Directions
1. Edit the article on life near Bruce Power by writing out everything from "She admires the" down to "their every penny." again, with "dead zone" changed to "wasteland".
2. Pick up the article on life near Bruce Power after its last sentence and keep writing it.

Passage provided
It all depends on who is paying your chequeRick Clarke
What outsiders often overlook amid the hurly-burly around Bruce Power is that there was life in the area long before the first two reactors came into service in 1977.
“I honestly had no idea what went on at Bruce Power until 18 months ago,” local restaurateur Jennifer Christie said.
She admires the power company’s push to get its suppliers to establish local roots and contribute to the fabric of the region. But she bristles at the perception of the area, pre-life-extension program, as a veritable economic dead zone, populated by hillbillies and retirees scrimping their every penny.
Christie’s extended family has farmed in the region for six generations. Her parents’ 1,500-acre mixed grain-and-dairy operation is just southwest of the village of Tara.
Jim and Helen Christie are no hillbillies. Like many farmers, they surf on the cutting edge of an industry that has gone high tech, strives for sustainability and thrives on innovation, including using robots to milk their herd of 75 cows.
“I grew up on the farm,” Christie said, noting she grew up with fall fairs, snowmobile clubs, community fundraisers, legion hall dances and a high school teacher who encouraged her to go to university, work and, when the time came, bring the best of her experiences home to further enrich the place.

[Items from a dataset]

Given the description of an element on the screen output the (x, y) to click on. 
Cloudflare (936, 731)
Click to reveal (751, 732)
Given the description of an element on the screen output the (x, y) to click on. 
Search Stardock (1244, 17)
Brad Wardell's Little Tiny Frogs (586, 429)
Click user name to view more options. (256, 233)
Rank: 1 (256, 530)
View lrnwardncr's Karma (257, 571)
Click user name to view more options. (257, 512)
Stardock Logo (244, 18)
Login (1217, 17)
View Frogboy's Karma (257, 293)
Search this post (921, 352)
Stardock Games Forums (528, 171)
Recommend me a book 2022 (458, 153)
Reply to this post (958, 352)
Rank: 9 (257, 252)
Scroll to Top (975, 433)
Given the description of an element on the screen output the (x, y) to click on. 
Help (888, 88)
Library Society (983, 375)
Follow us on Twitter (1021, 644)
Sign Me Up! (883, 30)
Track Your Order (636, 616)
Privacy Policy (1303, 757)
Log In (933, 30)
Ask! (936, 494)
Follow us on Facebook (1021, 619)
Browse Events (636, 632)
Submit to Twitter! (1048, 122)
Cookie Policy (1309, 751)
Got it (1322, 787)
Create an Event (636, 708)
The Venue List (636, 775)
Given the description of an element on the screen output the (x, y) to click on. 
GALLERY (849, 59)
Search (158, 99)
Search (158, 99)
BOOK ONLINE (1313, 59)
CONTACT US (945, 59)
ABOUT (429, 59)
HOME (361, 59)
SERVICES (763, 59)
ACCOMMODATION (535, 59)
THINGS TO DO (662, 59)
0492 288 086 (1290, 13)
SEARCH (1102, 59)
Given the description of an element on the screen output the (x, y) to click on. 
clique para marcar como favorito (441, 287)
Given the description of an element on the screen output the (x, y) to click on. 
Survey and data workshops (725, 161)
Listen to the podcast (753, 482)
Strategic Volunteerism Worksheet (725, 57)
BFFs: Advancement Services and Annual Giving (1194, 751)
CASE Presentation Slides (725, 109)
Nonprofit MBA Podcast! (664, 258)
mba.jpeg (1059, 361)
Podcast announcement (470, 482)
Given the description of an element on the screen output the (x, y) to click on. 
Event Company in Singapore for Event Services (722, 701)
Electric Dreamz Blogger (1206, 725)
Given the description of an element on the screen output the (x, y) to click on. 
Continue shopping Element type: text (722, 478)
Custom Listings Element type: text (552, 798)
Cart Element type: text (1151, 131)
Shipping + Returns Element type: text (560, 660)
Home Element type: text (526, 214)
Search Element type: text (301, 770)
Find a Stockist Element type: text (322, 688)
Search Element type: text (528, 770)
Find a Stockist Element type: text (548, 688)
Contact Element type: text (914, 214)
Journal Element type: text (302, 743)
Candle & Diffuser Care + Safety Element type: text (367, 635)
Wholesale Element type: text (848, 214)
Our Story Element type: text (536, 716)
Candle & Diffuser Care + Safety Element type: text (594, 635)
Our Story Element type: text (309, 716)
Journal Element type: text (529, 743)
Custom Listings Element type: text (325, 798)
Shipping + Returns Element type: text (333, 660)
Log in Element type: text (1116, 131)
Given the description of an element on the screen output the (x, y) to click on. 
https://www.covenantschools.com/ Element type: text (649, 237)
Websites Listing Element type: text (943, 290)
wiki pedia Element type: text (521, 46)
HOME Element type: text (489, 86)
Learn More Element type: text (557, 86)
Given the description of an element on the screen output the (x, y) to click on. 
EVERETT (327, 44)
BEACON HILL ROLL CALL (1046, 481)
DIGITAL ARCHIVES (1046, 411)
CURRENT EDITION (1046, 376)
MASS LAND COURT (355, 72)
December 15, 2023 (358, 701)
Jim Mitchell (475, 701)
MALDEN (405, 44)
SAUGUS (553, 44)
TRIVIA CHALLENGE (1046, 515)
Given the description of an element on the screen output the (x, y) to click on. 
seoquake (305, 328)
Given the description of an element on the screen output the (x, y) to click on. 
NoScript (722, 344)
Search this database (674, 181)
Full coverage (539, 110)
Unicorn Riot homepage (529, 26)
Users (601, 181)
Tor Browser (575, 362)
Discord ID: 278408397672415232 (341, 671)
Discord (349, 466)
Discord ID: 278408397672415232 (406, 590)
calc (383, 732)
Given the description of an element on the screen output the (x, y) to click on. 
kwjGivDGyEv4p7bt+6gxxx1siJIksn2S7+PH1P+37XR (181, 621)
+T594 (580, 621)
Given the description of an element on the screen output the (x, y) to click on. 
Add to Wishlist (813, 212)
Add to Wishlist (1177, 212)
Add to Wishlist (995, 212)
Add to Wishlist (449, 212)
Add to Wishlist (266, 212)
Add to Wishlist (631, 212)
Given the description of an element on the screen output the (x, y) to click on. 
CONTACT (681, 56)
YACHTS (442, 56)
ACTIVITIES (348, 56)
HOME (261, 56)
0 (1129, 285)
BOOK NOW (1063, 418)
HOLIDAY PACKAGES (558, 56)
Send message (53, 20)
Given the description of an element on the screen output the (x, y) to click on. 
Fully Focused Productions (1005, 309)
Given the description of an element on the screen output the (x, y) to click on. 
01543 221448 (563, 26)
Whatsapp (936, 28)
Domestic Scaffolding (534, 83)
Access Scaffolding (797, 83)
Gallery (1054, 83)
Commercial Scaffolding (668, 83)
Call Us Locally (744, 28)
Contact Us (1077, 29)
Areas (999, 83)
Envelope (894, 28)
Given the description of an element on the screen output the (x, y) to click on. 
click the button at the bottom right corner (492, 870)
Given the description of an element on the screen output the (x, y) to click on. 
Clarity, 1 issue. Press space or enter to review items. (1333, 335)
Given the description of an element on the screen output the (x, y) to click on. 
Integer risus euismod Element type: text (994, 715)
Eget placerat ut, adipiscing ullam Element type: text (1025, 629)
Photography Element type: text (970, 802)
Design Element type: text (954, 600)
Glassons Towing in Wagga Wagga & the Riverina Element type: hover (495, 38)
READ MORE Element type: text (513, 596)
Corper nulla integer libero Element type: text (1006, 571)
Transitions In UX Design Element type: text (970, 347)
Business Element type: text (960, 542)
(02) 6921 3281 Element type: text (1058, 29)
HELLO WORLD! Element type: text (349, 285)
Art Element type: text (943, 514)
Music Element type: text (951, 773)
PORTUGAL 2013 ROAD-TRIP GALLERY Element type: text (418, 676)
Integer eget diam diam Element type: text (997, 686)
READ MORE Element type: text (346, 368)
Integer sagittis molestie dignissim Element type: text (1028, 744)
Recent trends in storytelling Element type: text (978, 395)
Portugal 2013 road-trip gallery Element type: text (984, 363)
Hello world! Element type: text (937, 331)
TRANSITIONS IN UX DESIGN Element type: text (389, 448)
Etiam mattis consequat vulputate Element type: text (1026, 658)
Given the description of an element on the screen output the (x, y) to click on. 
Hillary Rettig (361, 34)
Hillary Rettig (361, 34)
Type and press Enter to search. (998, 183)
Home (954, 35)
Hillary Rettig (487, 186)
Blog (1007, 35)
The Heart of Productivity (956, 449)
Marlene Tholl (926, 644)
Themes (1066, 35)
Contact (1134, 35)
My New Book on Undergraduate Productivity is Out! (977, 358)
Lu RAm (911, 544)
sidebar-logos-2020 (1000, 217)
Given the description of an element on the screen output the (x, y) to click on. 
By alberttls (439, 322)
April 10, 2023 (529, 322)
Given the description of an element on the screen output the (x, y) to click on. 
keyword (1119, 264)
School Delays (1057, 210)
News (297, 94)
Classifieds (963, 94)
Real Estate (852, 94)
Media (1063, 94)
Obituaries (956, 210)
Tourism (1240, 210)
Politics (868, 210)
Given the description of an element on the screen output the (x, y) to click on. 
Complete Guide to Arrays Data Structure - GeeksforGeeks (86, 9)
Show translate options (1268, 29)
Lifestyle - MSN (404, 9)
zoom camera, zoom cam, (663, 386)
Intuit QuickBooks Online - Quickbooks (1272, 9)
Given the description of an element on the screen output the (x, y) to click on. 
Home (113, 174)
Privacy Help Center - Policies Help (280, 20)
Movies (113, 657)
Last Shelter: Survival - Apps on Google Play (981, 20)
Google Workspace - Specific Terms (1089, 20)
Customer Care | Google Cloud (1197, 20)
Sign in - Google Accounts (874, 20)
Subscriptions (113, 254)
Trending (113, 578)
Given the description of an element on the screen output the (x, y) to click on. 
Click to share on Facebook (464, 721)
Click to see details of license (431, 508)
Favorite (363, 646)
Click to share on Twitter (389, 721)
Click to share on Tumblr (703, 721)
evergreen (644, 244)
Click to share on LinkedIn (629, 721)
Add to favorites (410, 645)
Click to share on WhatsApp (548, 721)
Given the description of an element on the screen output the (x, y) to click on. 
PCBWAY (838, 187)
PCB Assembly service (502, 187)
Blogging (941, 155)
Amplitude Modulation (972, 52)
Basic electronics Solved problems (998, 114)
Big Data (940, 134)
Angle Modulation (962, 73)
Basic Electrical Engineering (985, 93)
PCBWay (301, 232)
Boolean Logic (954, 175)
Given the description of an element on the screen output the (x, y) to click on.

Expected responses
1.
She admires the power company’s push to get its suppliers to establish local roots and contribute to the fabric of the region. But she bristles at the perception of the area, pre-life-extension program, as a veritable economic wasteland, populated by hillbillies and retirees scrimping their every penny.

2.
And that’s exactly what she has done, lately pivoting from a life as a lead marketer in Ottawa to buying a pretty red brick building on the main street in Paisley, population 1,000. She and her partner, chef Chris Shaw, opened Bonfire on Queen in April 2020. They sling beef-and-prosciutto lasagna and other Italian delicacies featuring ingredients sourced from local farmers.
“It is not only about Bruce Power around here,” she said.
Indeed, it is not, although Bruce Power employees are still among her best customers.
Christie is also involved in a regional business accelerator program geared to entrepreneurs. Peering into the future, she envisions a great mix of talents — be they nuclear engineers, local artists, heavy mechanics, organic farmers, small-business owners or all of the above — exchanging ideas, trying new things and building something metaphorically bigger than the power plant that powers the region.
Her vision has a contagious quality to it: she truly believes that what is happening today is a beginning, the start of a great uncorking of potential that could sustain the regional economy long after the nuclear plant goes dark.
Christie is not the only believer. Rencheck has been talking to suppliers, local politicians and planners about his belief for years.
It is a paradise here. The water is crystal clearMike Rencheck
The reactor life extension program won’t last forever, so there needs to be the conviction that the region can build for the immediate boom — more housing, a new school, a hospital expansion, new bridges, roads, sewers, and more and more — and imagine what life could look like beyond it.
“As I look at it, we are starting to spin up, and I think the ‘I Believe’ button has been pressed,” Rencheck said.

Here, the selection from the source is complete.